Using the collateralization help text below, decide whether each statement agrees with it, answering yes or no and quoting the deciding words. 1. If a trade is not collateralized, SD by default uses the pure LIBOR curve for both discounting and calculating implied rates. 2. Under the cash collateralization method, cash flows are discounted using the LIBOR curve. 3. BRR is a currency that has an OIS curve.

— BEGIN Excerpted text —

SDX Interest Rates Help > Understanding the Rates Used > Using Collateralization

Using Collateralization

The value of any given trade depends, among other elements, on whether you choose to apply the cash collateralization method or, alternatively, to not collateralize the trade at all. This is because the collateralization method necessarily affects both the curve from which the discount factors1 are taken as well as the projected rates (which are also known as implied rates).

If you:

Choose to not collateralize the trade, by default SD uses the pure LIBOR curve (from the trade currency's default yield curve2 or from any of the other LIBOR indexes available for that currency) for both discounting and to calculate the implied rates.

Choose to use the cash collateralization method, this means you will discount your cash flows using the OIS curve and project cash flows using co-bootstrapped LIBOR-OIS curves, and not using pure LIBOR discounting or pure LIBOR projections.

In addition, if you choose to apply this method for any given instrument, it is important to note that there is also another issue to take into account—that you may be pricing this trade in a currency that is different from the collateral account currency, for example, you may be pricing a EUR swap when your collateral account currency is managed in USD, or you may be pricing an instrument on BRR (a currency for which there is no OIS curve) with a collateral account currency set to EUR.

— END Excerpted text —
— BEGIN Listed records —

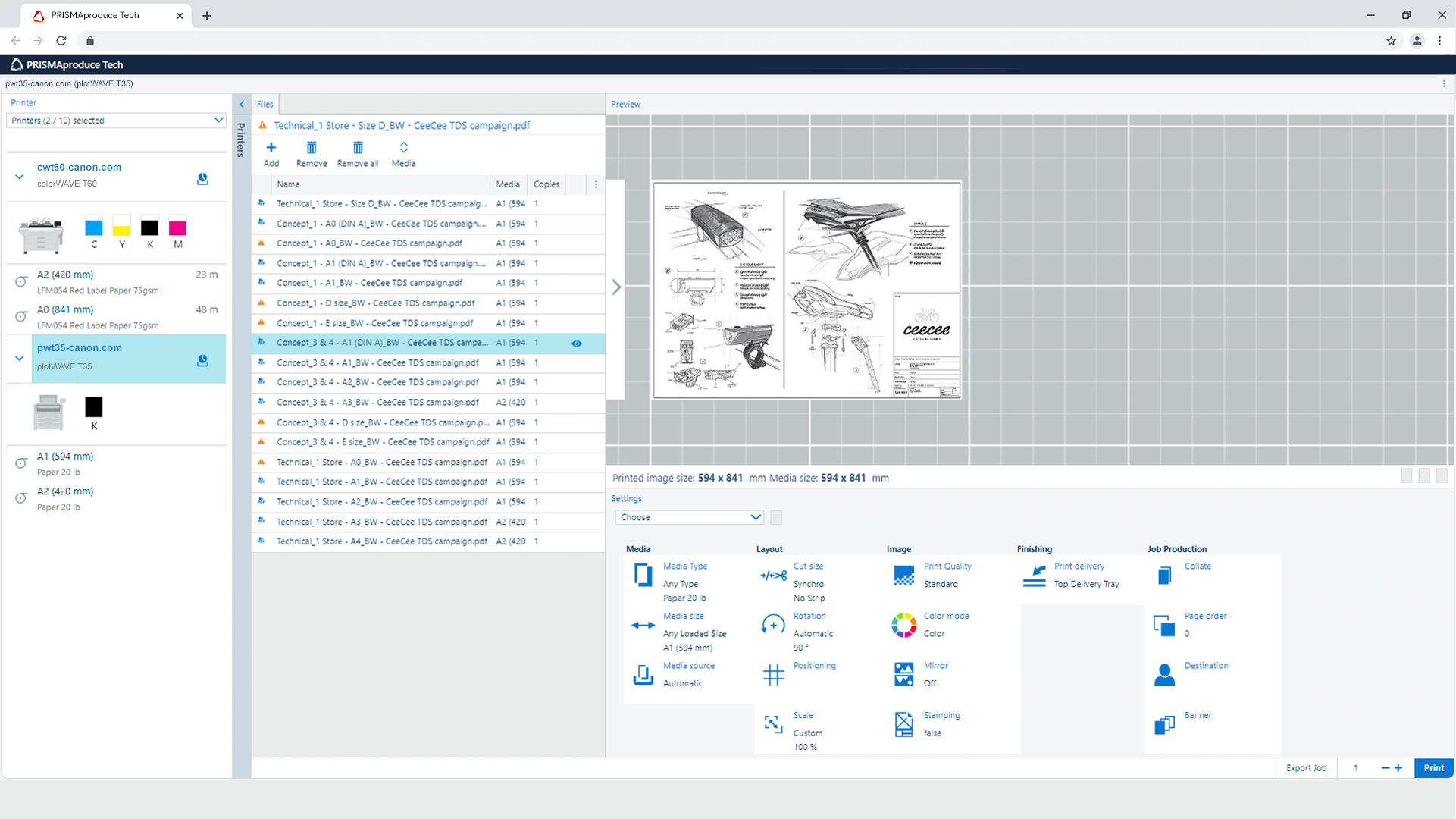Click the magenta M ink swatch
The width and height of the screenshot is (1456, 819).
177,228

— END Listed records —
— BEGIN Listed records —

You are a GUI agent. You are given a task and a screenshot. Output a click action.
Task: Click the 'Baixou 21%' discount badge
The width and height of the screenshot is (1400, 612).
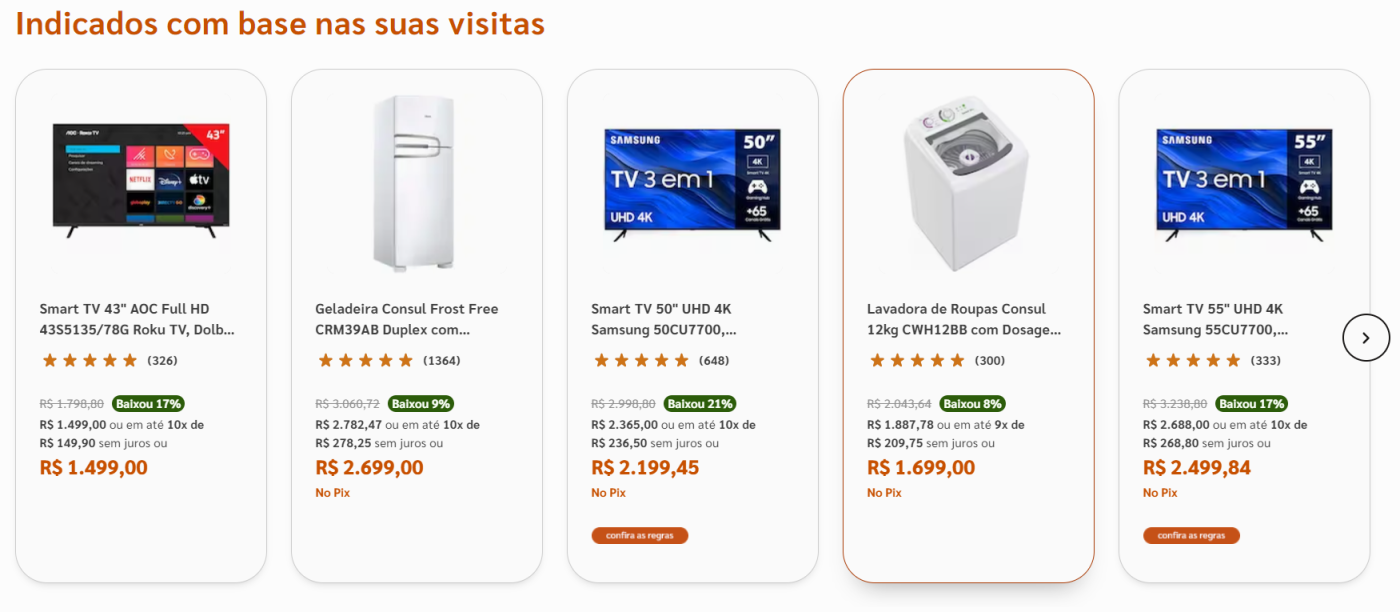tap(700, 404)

— END Listed records —
— BEGIN Listed records —

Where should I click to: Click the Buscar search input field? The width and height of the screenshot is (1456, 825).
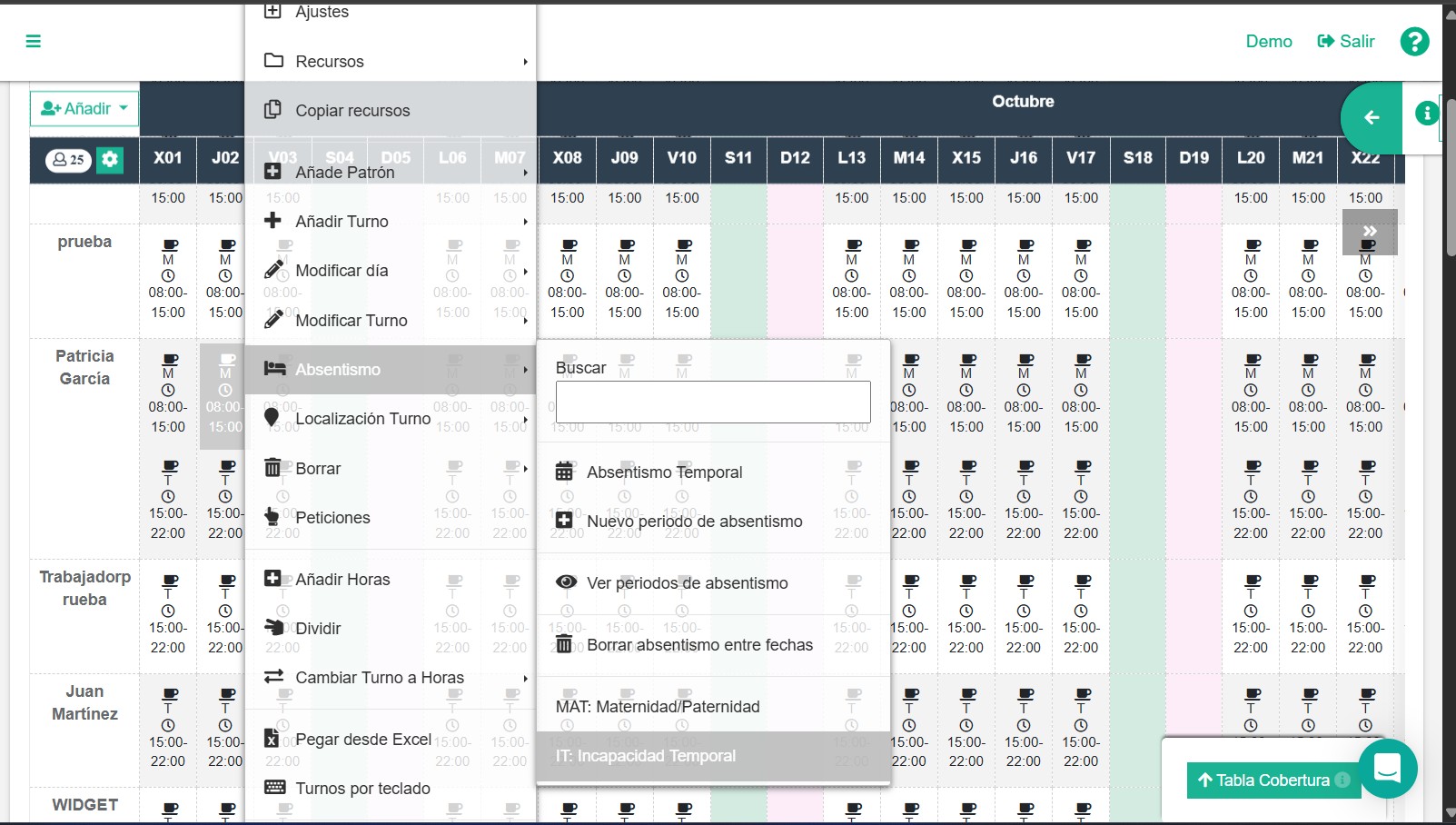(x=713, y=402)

— END Listed records —

## Solved problem
1. Yes: "by default SD uses the pure LIBOR curve (from the trade currency's default yield curve2 or from any of the other LIBOR indexes available for that currency) for both discounting and to calculate the implied rates."
2. No: "you will discount your cash flows using the OIS curve"
3. No: "BRR (a currency for which there is no OIS curve)"